Here's some pictures I took at the British Museum one lunch time in 2015. They're all reconstructions of ancient Athenian statues of their patron deity, the great Athena. The golden statue is based on the work of Phidias for the Parthenon and is called Athena Lemnia, which is now lost but known from copies of varying ages and certainty. The purpose of this (and the other statue below) was to give some idea of how these works would have looked when new. Marble was painted and bronze gilded or polished to a high shine, with glass for the eyes. In fact, the eyes were the most striking aspect of the first statue and the second photo only hints at the life-like quality of the statue's gaze.

Both statues show the goddess wearing her aegis, a sort of shawl with snake heads attached (and the head of Medusa embedded on it too, on the first statue. In the second example it's on her shield). The Phidias version has the snakes almost as broaches around the edge and they're easy to miss, especially when distracted by what is certainly a great evocation of what I suppose is the supernal origin of the goddess. If it wasn't so golden it would be a superbly realistic creation in bronze and it's easy to see why later generations would assume that the Greek masters "cheated" and used casting of living people.

Naturally enough, the Christians despised it in much the same way that they hated anything bright or positive and it was destroyed, probably in the orgy of book-burning and murder which led us into the Dark Ages in the name of the Prince of Peace.

But I digress. The second statue is based on a marble original and is a good deal less sophisticated, suggesting that the arrival 40 years later of Phidias must have been something of a revolution on the Acropolis. However, the very primitiveness of the pose makes the aegis much more prominent and its purpose as something to be thrust into the face of attackers, human or giant, more obvious. And of course the colour is striking. The museum notice said that the white areas were thought to be unpainted but it's hard to believe that there wasn't some skin tone applied. Phidias is mentioned by Himerios as having applied blush to Athena's cheek and the stark contrast between the coloured aegis and the white skin really cries out for it, IMO.

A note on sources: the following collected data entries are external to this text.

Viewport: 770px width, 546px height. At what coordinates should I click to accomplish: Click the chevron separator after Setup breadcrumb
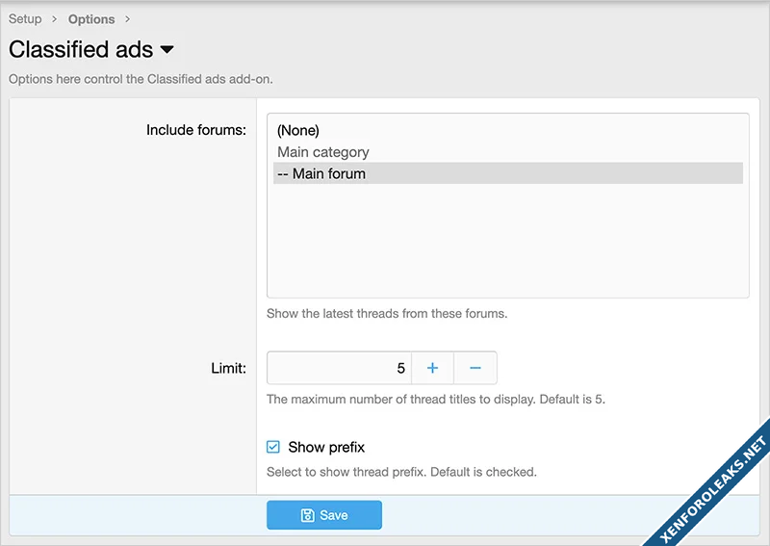click(55, 19)
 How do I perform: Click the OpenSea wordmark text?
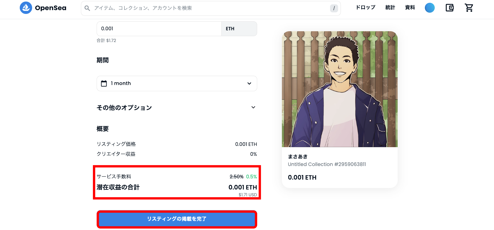[x=51, y=8]
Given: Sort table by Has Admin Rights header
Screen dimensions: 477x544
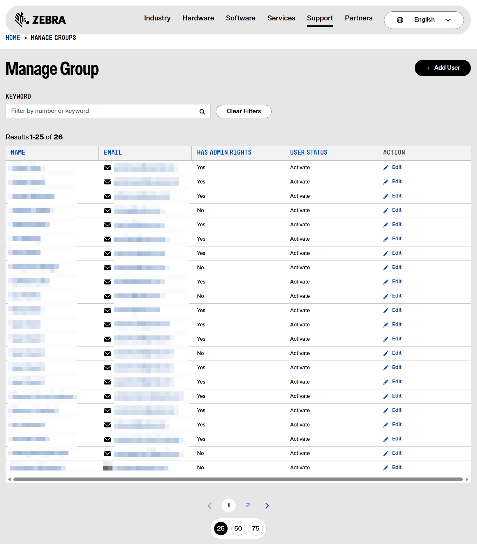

The so-called "Golden Age" of Athens was no such thing, in basic human terms. Inequality was worse than anything Donald Trump could wish for, with slavery a routine part of life while the elites of the city had no need to physically exert themselves except for that other stain on their world: constant and never-ending war and it's peaceful equivalent of politics. Alternative facts were the coin of the political classes and Athen's democracy was repeatedly undermined and subverted by lies and plain old misconceptions - to accuse was all to often to condemn, and Phidias - possibly the greatest artist we know of before the renaissance - was ultimately accused of a highly unlikely crime and exiled. During his exile, towards the end of his 60 years he created his masterpiece and one of the Wonders of the World: the statue of Zeus at Olympia. This the Christians destroyed too but for once art defeated pig-ignorance and Phidias's evocation of the ultimate deity was too strong to resist and the face of the master-sculptor's Zeus became the model for the equally mythical Jesus, and his flowing locks, beard and moustache can be seen in billions of images around the world to this day. So, that's some consolation, I guess.